For a third time, the Prime Minister is under investigation by the Conflict of Interest and Ethics Commissioner, twice having been found to have broken the law. On the front lines of this latest scandal with the WE Charity, the Prime Minister is in the company of another minister who has been found to have broken ethics laws in this country: the Minister of Finance with his forgotten French villa.
We hear from the finance minister and the Prime Minister, time and time again, that they are sorry. They are sorry they were caught, because right out of the gate with any of these issues the immediate response is that there is nothing to see here.

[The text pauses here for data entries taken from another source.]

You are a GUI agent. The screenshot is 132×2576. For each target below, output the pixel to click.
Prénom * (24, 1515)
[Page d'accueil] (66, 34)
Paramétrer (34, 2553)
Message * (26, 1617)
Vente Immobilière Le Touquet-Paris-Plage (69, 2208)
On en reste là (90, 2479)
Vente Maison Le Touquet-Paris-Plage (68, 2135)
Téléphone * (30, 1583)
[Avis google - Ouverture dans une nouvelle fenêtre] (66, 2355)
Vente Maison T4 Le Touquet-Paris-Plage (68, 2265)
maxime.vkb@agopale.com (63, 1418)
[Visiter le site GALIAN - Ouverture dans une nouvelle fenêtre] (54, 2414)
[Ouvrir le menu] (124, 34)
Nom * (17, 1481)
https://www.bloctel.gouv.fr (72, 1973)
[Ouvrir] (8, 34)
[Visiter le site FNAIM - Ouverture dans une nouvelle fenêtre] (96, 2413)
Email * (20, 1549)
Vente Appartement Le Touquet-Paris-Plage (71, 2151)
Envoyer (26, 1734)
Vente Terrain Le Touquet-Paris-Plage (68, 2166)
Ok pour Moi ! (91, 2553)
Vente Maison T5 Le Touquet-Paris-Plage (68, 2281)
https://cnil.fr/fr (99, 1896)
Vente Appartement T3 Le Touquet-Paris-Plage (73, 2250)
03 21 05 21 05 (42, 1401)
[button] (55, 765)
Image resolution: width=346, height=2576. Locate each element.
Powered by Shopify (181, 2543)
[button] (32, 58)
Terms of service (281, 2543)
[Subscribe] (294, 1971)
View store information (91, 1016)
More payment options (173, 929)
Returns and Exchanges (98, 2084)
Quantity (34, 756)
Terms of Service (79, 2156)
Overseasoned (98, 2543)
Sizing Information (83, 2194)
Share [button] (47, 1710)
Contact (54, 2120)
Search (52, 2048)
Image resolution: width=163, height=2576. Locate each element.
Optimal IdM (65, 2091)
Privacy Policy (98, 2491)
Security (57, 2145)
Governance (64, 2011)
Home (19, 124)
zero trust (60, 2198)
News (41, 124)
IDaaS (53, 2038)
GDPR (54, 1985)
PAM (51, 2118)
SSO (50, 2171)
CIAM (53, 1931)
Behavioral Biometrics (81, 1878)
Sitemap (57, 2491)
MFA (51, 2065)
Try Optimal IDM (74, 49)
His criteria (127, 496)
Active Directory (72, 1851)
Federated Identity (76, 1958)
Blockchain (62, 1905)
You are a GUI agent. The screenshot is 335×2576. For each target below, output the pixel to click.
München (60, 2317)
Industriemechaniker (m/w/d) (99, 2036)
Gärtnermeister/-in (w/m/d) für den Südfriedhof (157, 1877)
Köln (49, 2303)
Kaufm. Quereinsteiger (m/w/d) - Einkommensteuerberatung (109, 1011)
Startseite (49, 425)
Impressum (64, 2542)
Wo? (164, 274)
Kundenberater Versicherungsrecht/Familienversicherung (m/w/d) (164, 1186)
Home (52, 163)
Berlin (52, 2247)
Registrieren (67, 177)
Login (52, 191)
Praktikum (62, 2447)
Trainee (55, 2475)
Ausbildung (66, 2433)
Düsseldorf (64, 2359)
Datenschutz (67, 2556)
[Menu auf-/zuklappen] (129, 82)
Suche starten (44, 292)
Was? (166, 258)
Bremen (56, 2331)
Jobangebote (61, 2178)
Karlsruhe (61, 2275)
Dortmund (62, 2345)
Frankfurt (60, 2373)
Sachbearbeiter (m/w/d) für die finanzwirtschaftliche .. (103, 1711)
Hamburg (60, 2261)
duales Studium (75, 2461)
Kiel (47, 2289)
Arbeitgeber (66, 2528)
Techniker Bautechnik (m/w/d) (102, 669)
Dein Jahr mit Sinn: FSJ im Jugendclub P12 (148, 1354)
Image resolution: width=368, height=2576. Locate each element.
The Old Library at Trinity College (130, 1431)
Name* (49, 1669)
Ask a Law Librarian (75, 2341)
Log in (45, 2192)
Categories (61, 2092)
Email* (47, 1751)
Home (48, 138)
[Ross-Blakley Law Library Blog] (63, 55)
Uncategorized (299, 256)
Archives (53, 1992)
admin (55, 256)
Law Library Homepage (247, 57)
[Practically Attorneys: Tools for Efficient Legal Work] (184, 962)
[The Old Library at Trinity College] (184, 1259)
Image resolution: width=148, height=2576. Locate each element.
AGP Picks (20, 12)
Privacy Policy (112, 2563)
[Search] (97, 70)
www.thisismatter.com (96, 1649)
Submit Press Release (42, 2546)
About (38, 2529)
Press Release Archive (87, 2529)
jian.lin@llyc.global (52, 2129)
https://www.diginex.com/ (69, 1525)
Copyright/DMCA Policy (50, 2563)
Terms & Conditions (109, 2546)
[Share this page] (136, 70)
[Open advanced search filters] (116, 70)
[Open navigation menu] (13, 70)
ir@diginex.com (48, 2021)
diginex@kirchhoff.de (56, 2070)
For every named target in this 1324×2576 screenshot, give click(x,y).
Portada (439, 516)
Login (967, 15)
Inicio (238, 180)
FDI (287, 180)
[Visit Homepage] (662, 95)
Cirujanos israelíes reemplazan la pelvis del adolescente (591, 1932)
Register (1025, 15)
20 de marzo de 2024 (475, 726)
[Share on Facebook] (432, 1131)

We remember with the SNC-Lavalin scandal the very first reaction by the Prime Minister was that the story in The Globe and Mail was false. Since then, the Ethics Commissioner investigated and found in the Trudeau II Report that the Prime Minister did contravene the Conflict of Interest Act. The story in The Globe and Mail was true.
We know that when it was before cabinet, and members of cabinet spoke out against the lack of ethical integrity at the table, the member for Vancouver Granville, the former minister of justice and attorney general, was fired. Canada's first female, indigenous attorney general was fired.
We know that when another member of cabinet with integrity, the former president of the Treasury Board, Dr. Jane Philpott, raised the issue as well, she was kicked out of caucus with the member for Vancouver Granville.
We know from those two reports, the Trudeau Report and Trudeau II Report, that the Prime Minister likes to reward his friends. We know from the ejection of the member for Vancouver Granville and the former president of the Treasury Board, the Hon. Dr. Jane Philpott, that the Prime Minister punishes his enemies.
Accountability is not found today in the office of the Prime Minister, so we look to the government benches and ask Liberal members if they have the courage of their convictions and the intestinal fortitude to demand better of their Prime Minister.